While solar’s steady growth in the US and around the world is being widely reported on, there reality on the ground continues to be filled with some significant obstacles.

Over 2016 I researched the solar industry and chatted with about forty rooftop solar contractors in the U.S. through emails and on the phone. I asked about the residential solar industry in general and about what was stressing them out the most.
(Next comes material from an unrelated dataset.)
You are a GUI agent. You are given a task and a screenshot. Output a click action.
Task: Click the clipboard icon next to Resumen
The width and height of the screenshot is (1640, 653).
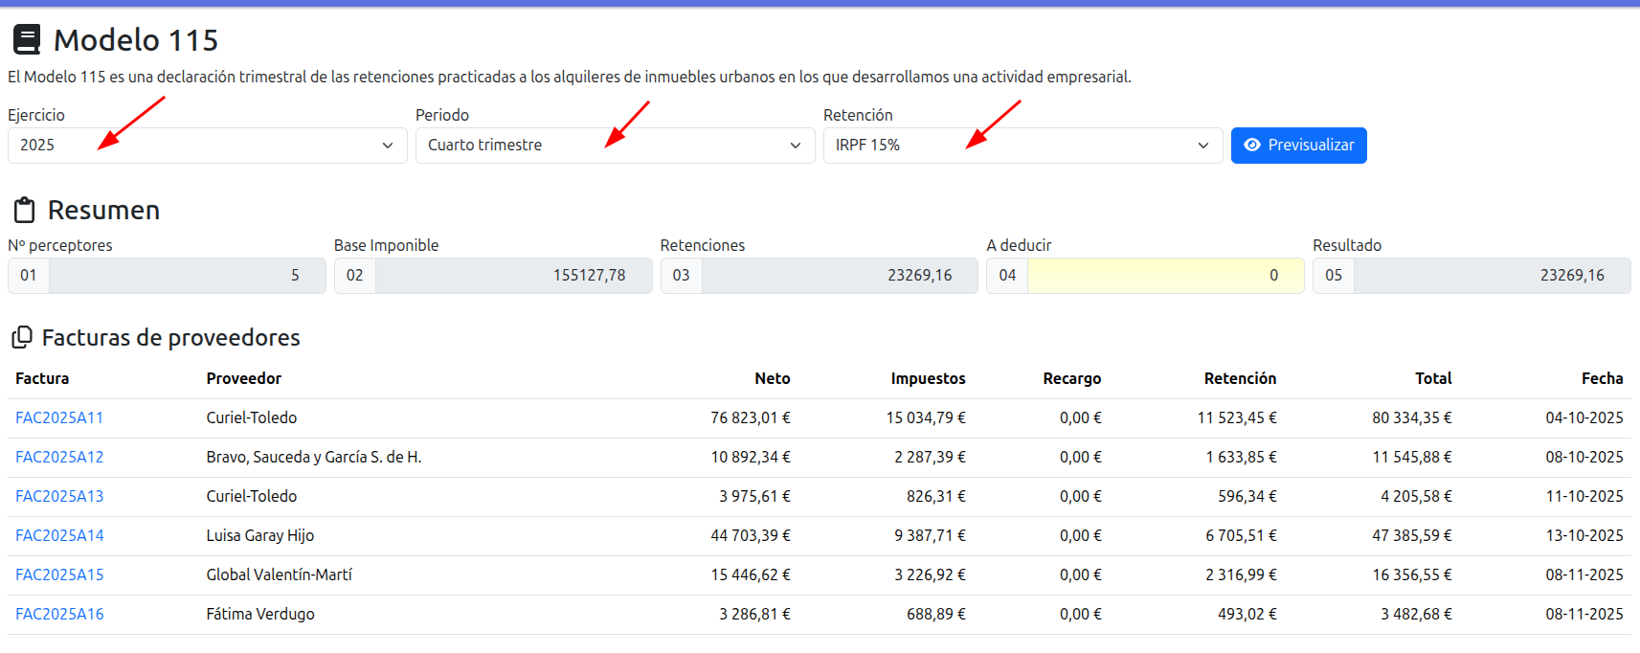(x=25, y=211)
Here’s a roundup of the issues:


  1. Expensive, inconsistent and/or time-consuming permitting
  2. Good funding options for customers and installers
  3. Unsupportive or inconsistent government legislation
  4. Repressive or time-consuming utility policies
  5. Customer issues – no ability to vet the right customers that are ready to buy (i.e. have the money); many tend to just impulse buy; some just jump for the lowest price, regardless of quality of the company; many are misinformed or uneducated about it, so they’re skeptical
  6. Disruptive, unpredictable and inconsistent policies for incentives
  7. Staffing/recruiting – Bob Dewitz of American Electric for the Honolulu Advertiser said about staffing: “It’s one of the biggest challenges to support the growth and it’s requiring a huge investment on our part to sustain the quality of people we need to support the growth…[a shortage of qualified workers] is a result of a lack of people entering the field in general. We sort of failed to give value to the trades people in our society so a lot of young people don’t want to go into the trades, although it’s a very good living. They just don’t see it as being glamorous or a lifestyle career so there aren’t a lot of people going into trade and perhaps not the best and the brightest.”